Elon’s Real World AI is the Real World Technological Singularity

Posted by in categories: economics, Elon Musk, employment, mobile phones, Ray Kurzweil, robotics/AI, singularity, sustainability, transportation

Ray Kurzweil predicted Technological Singularity nearly 20 years ago. Elon Musk could enable a world of economic abundance with real world AI. Robotaxi and Teslabot will transform the world more than car and the first industrial revolution.

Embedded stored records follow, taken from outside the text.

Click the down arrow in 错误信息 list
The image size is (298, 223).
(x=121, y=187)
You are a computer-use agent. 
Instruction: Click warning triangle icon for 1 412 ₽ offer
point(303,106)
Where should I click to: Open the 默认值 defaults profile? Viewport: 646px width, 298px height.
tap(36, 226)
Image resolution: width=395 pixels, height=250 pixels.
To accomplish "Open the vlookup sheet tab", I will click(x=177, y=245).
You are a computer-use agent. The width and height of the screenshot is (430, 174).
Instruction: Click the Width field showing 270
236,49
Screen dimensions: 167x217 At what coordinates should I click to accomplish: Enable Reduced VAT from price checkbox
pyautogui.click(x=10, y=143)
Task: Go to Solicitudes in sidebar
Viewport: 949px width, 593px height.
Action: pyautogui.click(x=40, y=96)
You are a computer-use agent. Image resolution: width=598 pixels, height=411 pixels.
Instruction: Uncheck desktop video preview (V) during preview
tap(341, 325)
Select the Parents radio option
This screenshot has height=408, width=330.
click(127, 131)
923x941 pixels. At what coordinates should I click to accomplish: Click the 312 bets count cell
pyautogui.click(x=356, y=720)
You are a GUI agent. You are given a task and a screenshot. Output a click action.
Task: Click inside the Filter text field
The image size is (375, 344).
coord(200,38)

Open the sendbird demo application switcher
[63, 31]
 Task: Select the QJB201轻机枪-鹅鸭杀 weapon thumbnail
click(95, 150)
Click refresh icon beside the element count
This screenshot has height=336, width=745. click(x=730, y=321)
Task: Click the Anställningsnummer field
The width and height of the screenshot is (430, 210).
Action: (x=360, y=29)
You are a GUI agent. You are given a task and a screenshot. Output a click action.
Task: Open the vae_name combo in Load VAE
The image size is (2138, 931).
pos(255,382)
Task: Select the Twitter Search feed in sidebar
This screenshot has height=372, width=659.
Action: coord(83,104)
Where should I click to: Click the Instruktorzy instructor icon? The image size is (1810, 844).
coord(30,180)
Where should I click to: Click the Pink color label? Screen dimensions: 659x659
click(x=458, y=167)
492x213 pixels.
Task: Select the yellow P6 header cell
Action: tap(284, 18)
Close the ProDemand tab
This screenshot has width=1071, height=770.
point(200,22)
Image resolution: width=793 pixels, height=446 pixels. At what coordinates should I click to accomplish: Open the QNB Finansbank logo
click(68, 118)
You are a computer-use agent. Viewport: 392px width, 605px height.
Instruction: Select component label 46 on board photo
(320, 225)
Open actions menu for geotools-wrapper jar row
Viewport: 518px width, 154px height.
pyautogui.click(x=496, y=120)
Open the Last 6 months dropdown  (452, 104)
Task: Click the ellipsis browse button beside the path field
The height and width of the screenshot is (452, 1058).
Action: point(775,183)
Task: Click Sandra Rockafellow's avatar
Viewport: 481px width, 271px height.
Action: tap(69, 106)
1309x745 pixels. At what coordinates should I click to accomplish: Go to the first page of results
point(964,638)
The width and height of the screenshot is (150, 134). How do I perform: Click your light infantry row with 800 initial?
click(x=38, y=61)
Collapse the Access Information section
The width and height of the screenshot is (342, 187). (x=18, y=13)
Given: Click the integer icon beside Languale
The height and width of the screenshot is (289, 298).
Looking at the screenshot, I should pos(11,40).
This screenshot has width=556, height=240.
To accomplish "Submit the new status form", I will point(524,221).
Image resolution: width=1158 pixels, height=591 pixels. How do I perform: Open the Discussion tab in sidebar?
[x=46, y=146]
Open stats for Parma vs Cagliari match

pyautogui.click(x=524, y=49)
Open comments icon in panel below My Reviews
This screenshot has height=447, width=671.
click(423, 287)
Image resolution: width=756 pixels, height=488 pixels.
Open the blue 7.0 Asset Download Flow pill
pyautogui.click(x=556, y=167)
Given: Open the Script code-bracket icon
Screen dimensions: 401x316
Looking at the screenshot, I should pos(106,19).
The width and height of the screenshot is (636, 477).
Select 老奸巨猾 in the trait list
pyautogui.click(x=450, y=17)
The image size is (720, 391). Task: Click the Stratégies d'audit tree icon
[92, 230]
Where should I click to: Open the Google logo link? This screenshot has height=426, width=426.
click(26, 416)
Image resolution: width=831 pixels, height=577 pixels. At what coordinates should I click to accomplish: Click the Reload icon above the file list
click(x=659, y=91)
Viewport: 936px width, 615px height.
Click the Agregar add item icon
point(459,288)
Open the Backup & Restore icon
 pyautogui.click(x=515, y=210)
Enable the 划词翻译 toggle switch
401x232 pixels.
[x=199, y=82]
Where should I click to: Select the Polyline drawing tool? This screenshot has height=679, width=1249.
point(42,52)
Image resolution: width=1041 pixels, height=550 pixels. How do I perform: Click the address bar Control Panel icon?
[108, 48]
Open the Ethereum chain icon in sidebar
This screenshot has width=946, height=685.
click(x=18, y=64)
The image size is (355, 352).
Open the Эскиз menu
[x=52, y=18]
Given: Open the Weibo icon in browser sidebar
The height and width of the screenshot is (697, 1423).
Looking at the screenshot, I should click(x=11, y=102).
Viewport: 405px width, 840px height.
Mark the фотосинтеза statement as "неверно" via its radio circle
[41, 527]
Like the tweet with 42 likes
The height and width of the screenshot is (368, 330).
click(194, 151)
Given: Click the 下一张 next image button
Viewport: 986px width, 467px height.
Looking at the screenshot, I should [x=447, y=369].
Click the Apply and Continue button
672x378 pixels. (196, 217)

Tesla sells Model Ys for about $60000, but it currently costs them about $30000–40000 to make them. A Teslabot is 1/30th of the mass of a Model Y. It will use 1/30th of the batteries. The software is an overall cost of development. If billions of bots are produced then the cost would trend toward the cost of the hardware plus Apple iPhone-like margins including the software (say 40% gross margin). At Model Y cost of $30k then the hardware cost for Teslabot will go to $1000. $2000 with margins and software. A bot can work for 8,000 hours in a year. 8,760 hours in a year. $2000 divided by 8,000 hours is $0.25. If you add 10 cents per hour for electricity then it is $0.35 per hour. Going beyond that is bots can work in the factory and work cheaper than humans. Currently 15,000 workers in Tesla China factory. Replace all of them with $0.35 per hour bots. Reduce labor cost component. If a lot of bots can increase production rates. by 2X then all costs spread over more units. Bot-produced solar and batteries can lower the cost of energy by vastly increasing the supply. Those trends could get us to $500‑1000 per bot costs and lower energy costs. Having virtually unlimited labor costing less than 35 cents per hour will be transformational.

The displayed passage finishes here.